Problem description: Reproduce the following listing verbatim, line for line.

Entries provided:
--- begin ---
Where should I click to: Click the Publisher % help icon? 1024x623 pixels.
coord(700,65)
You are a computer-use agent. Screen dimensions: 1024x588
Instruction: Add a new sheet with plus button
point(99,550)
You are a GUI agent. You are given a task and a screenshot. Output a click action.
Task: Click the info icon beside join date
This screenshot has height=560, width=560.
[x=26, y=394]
--- end ---
Completed task:
Where should I click to: Click the Publisher % help icon? 1024x623 pixels.
coord(700,65)
You are a computer-use agent. Screen dimensions: 1024x588
Instruction: Add a new sheet with plus button
point(99,550)
You are a GUI agent. You are given a task and a screenshot. Output a click action.
Task: Click the info icon beside join date
This screenshot has height=560, width=560.
[x=26, y=394]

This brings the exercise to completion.